SUPPLIED MATERIAL
Segment Open

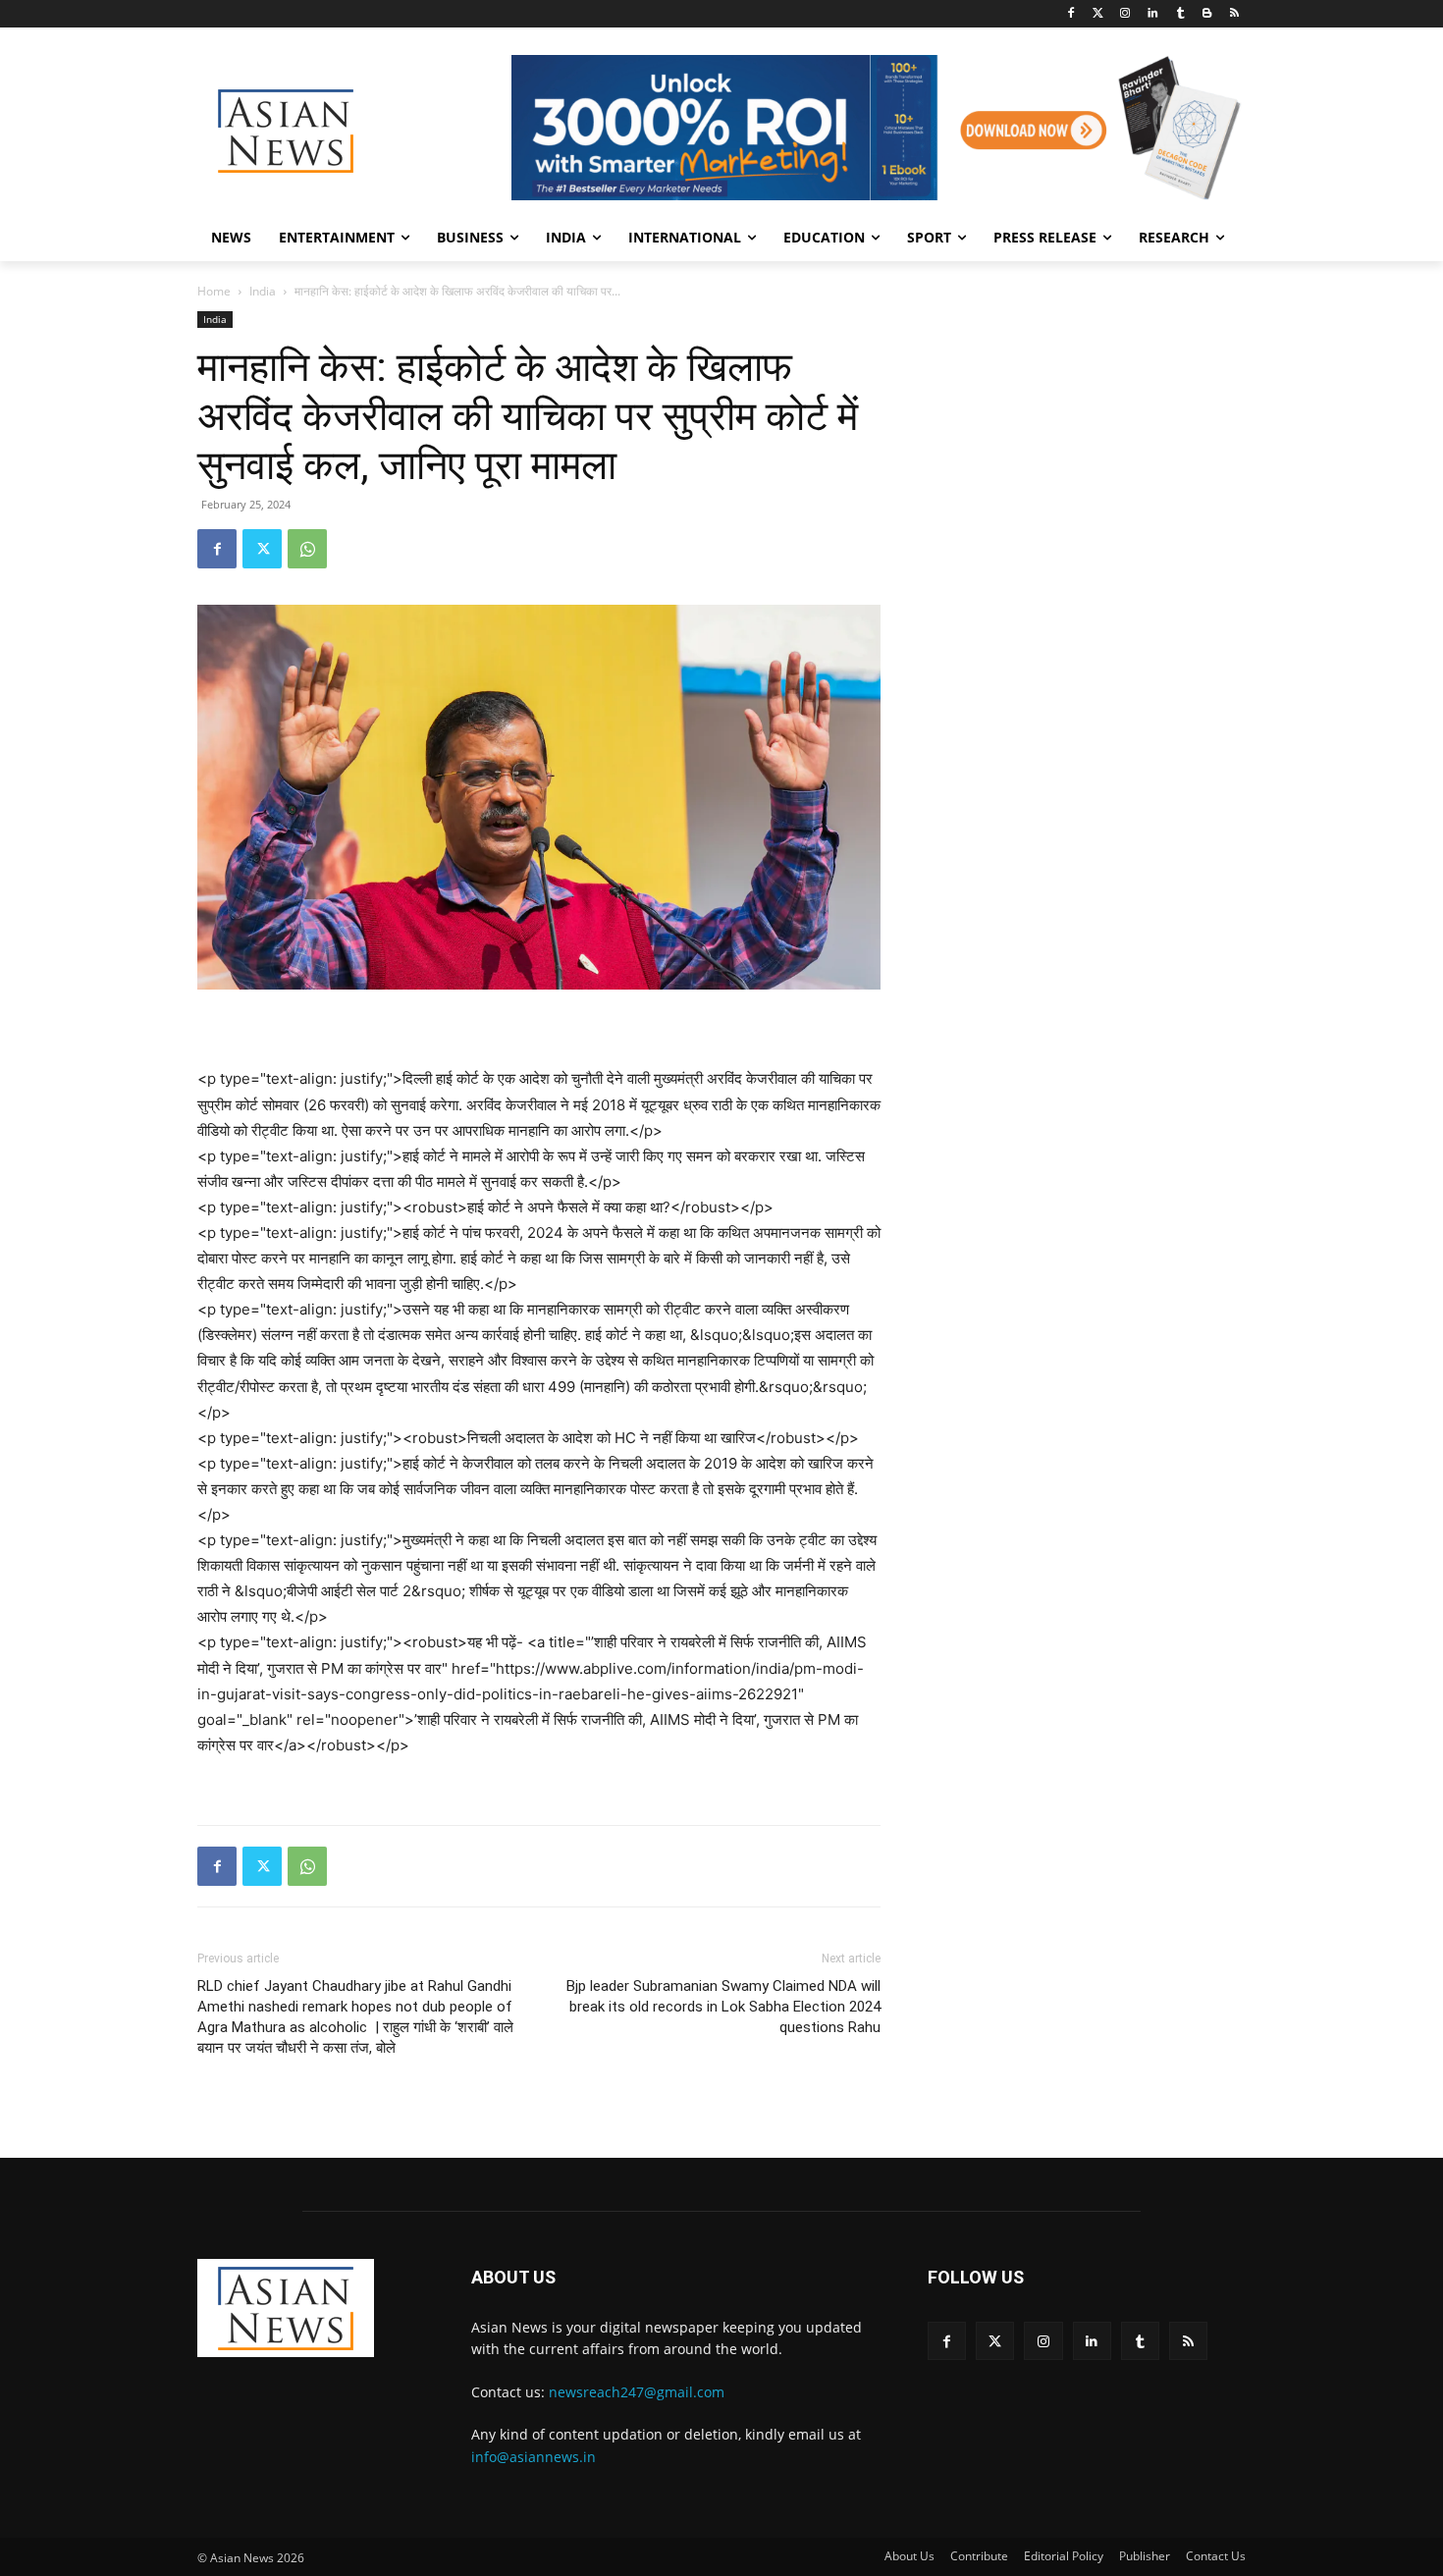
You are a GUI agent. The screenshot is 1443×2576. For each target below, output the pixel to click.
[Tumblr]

Segment Closed
Segment Open

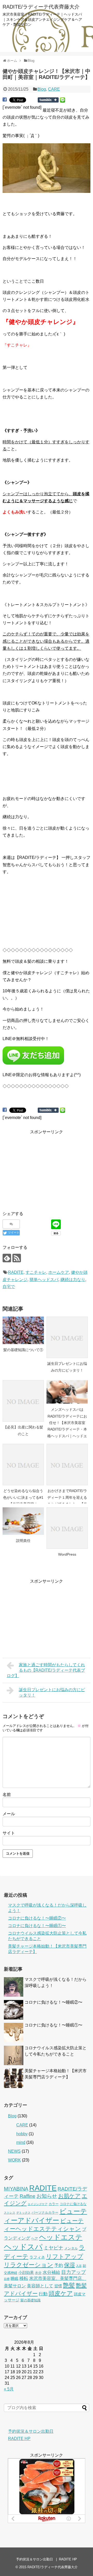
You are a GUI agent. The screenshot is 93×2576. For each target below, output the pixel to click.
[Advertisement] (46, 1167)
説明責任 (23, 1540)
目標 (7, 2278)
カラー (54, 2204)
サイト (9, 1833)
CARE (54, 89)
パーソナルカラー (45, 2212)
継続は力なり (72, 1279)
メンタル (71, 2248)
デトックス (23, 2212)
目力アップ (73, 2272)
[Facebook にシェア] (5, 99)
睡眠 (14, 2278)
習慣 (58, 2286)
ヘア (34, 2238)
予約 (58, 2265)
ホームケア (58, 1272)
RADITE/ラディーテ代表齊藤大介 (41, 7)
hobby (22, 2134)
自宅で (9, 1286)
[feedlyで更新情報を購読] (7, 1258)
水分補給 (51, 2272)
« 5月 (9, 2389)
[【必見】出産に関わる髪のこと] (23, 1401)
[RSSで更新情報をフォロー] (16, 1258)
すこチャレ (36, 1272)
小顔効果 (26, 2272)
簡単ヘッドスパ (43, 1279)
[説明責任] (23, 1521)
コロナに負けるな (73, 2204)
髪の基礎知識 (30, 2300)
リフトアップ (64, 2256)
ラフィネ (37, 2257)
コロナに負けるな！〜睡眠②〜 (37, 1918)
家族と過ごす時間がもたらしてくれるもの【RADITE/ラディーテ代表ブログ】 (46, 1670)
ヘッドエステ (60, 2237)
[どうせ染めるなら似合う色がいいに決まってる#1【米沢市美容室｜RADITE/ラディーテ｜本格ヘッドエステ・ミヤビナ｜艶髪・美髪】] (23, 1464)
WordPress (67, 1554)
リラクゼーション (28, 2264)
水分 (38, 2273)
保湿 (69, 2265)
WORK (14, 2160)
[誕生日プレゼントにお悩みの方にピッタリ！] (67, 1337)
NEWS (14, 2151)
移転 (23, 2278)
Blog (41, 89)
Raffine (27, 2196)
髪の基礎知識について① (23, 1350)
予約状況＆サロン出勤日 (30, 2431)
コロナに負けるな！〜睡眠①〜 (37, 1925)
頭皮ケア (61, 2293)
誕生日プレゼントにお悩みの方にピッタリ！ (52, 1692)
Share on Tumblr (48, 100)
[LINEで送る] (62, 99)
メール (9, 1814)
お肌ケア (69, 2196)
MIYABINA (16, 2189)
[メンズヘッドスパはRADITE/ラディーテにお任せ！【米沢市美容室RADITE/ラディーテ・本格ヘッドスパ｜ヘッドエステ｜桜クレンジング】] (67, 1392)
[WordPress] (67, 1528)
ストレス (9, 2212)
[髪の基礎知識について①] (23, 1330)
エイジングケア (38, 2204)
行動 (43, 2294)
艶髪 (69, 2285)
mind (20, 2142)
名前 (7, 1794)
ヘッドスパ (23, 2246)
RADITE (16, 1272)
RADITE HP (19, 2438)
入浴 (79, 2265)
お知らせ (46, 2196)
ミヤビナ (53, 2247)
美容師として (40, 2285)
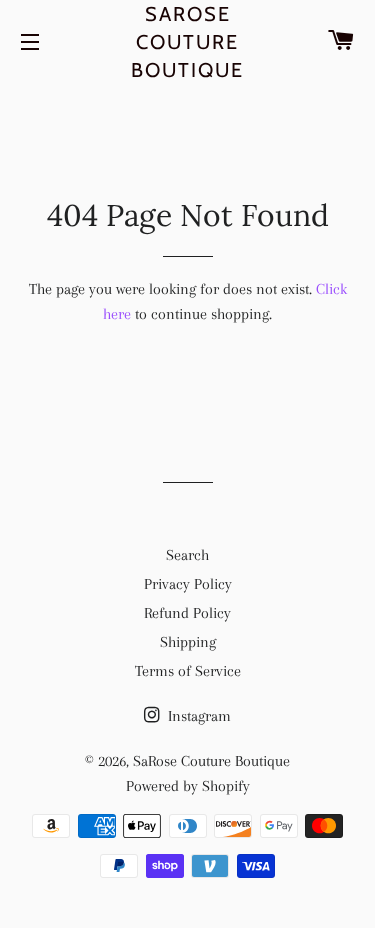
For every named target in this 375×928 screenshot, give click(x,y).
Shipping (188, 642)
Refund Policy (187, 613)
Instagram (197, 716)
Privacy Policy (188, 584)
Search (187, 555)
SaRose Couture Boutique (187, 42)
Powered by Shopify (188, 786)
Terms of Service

Segment Closed
Segment Open

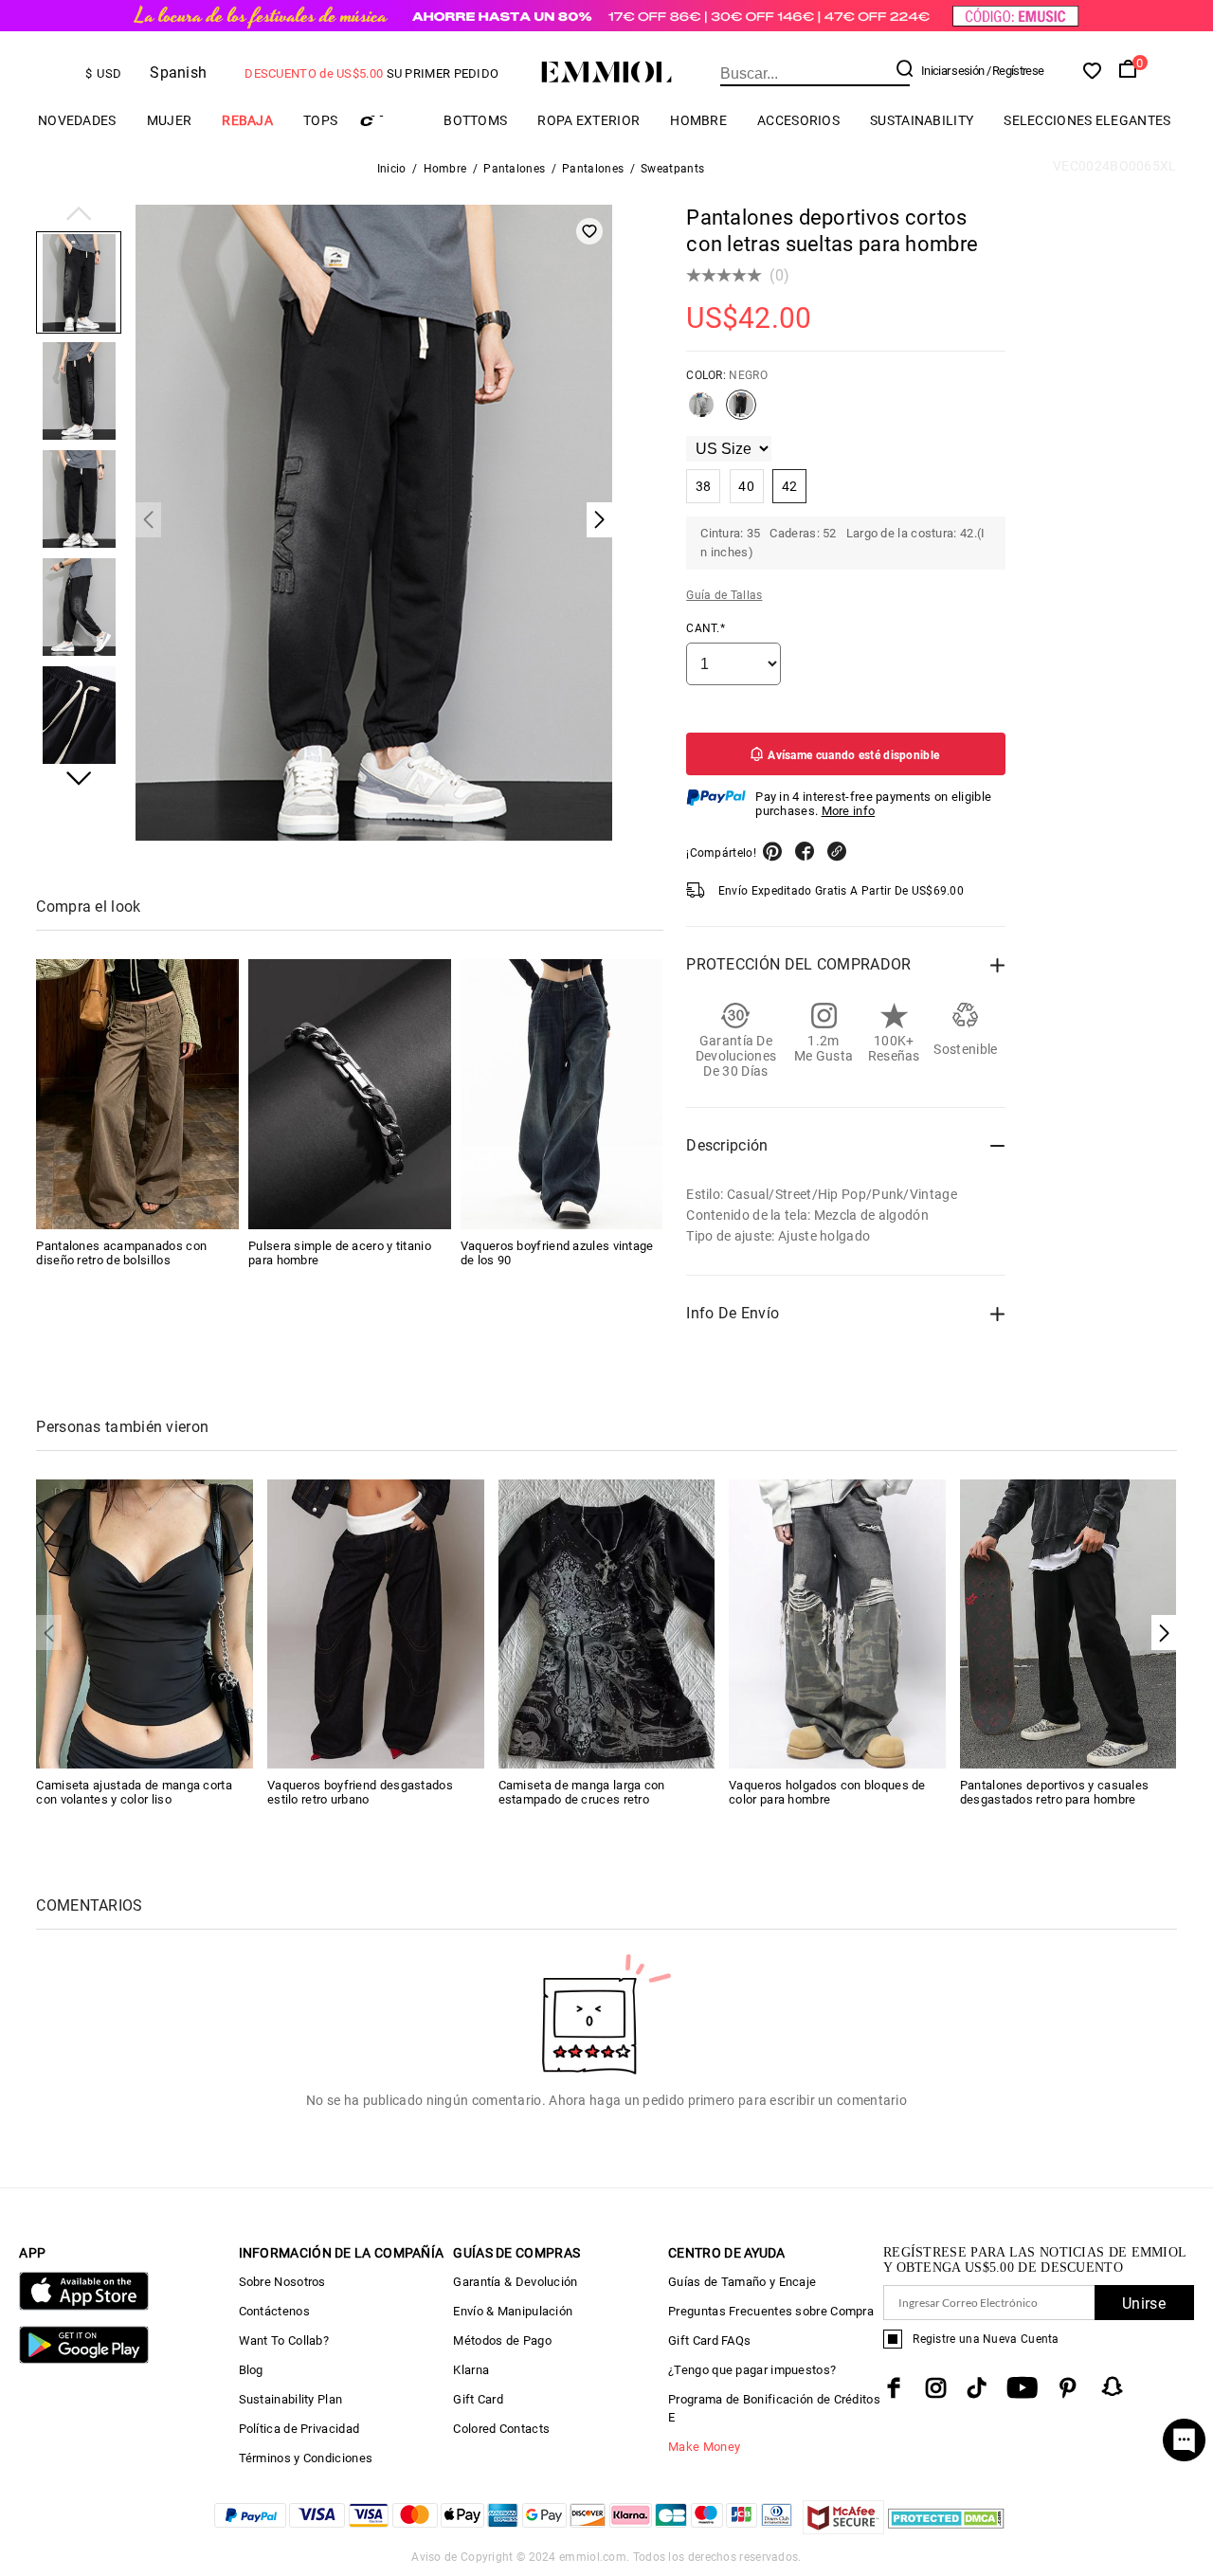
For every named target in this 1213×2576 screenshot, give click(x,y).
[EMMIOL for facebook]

Segment Closed

YOUR GOAL
Above are the entries; count how many of their lines contain the word "pixel" and give only that number.

YOUR SOLUTION
2